The first is a song of Harvest-Home, supposed to be sung by a company of reapers.

It must be mentioned that this and the other songs had the advantage of being set to music by John Hullah. The next, “Love is not a feeling to pass away,” was a great favourite at the time. We quote the first stanza, the last line of which recalls the little song in the Pickwick Papers:

“Love is not a feeling to pass away,
Like the balmy breath of a summer day;
It is not—it cannot be—laid aside;
It is not a thing to forget or hide.
It clings to the heart, ah, woe is me!
As the ivy clings to the old oak tree.”

The next is a Bacchanalian song, supposed to be sung by a country squire.

But the gem of all these little lyrics, in our opinion, is that of “Autumn Leaves,” of which the refrain strikes us as being peculiarly happy.
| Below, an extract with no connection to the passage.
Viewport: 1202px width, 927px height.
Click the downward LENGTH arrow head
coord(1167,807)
The reader, however, shall judge for himself, from the following quotation:—

“Autumn leaves, autumn leaves, lie strewn around me here;
Autumn leaves, autumn leaves, how sad, how cold, how drear!
How like the hopes of childhood’s day,
Thick clustering on the bough!
How like those hopes is their decay,
How faded are they now!
Autumn leaves, autumn leaves, lie strewn around me here
Autumn leaves, autumn leaves, how sad, how cold, how drear!”

The next lyric, “The Child and the Old Man,” was sung by Braham at different concerts, long after the piece from which it is taken, had been forgotten, and was almost invariably encored.
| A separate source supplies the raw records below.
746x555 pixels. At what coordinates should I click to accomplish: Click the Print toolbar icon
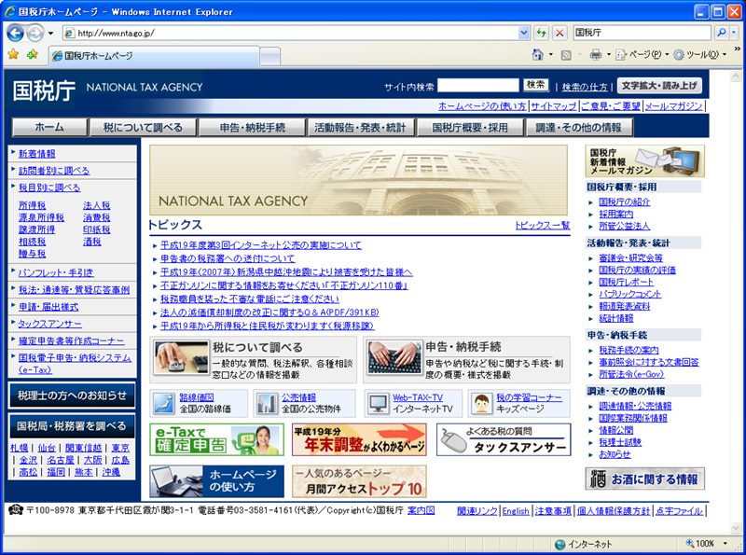[x=595, y=55]
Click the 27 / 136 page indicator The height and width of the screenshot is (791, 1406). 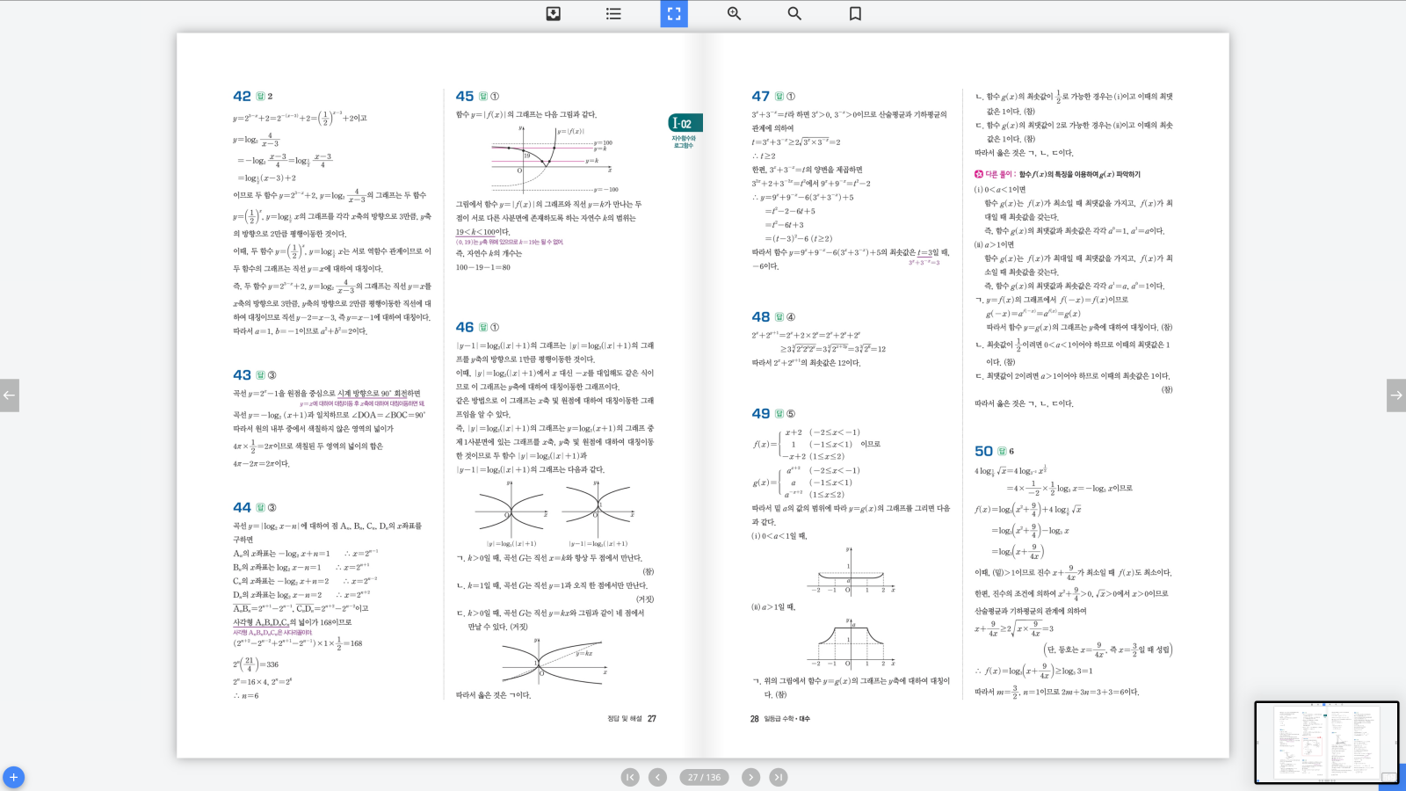704,777
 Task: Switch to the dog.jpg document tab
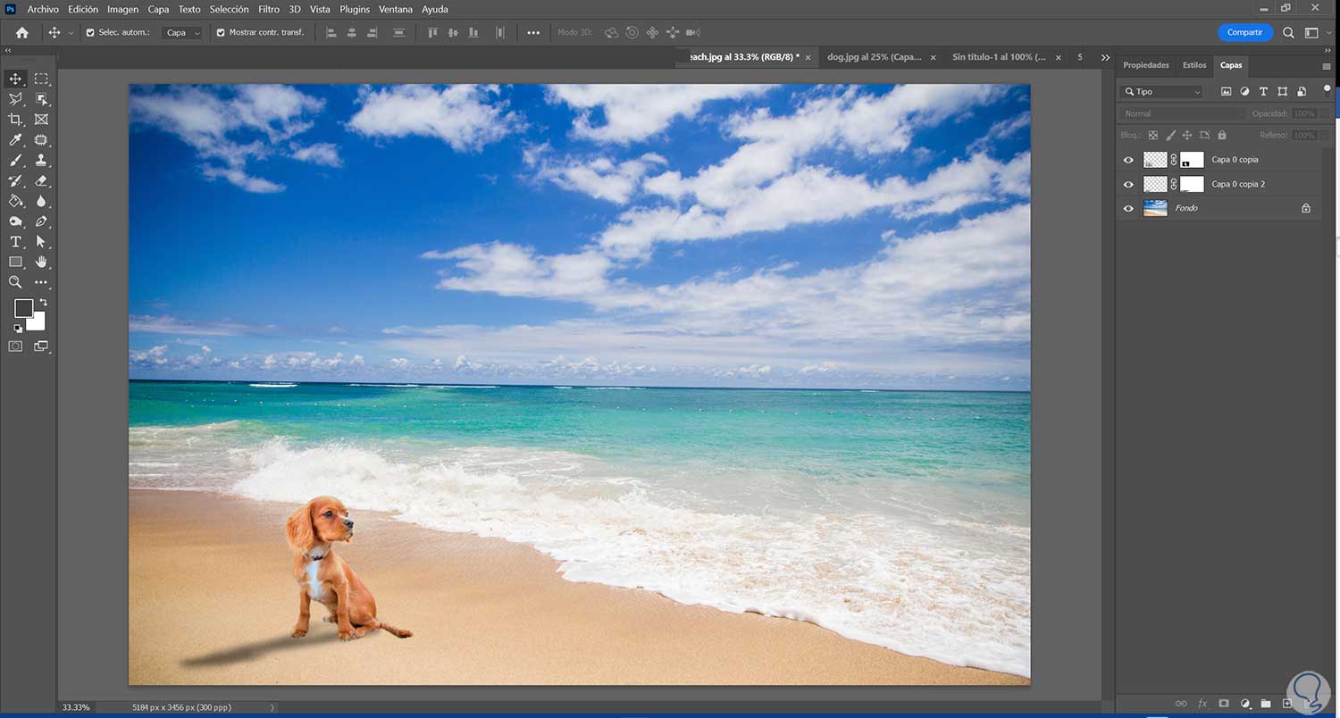(x=874, y=57)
Mr. Dickens’s poetical attempts have not, however, been confined to song-writing. In 1842 he wrote for a friend a very fine Prologue to a new tragedy. Mr. Westland Marston came to London in his twenty-first year, and resolved to try his success in the world of letters: after writing for several of the second-class magazines, he finished his tragedy of the “Patrician’s Daughter,” and introduced himself to Mr. Dickens, who became interested in the play. Struck with the novelty of “a coat-and-breeches tragedy,” the good-tempered novelist recommended Macready to produce it, and after some little hesitation, this distinguished actor took himself the chief character—Mordaunt,—and also recited a prologue by Mr. Dickens, [336] from which we quote a few lines.

Impressing the audience strongly with the scope and purpose of what they had come to see, this prologue thoroughly prepared them for welcome and applause. The strength and truth of some of the concluding lines address themselves equally to a larger audience.

“No tale of streaming plumes and harness bright
Dwells on the poet’s maiden theme to-night.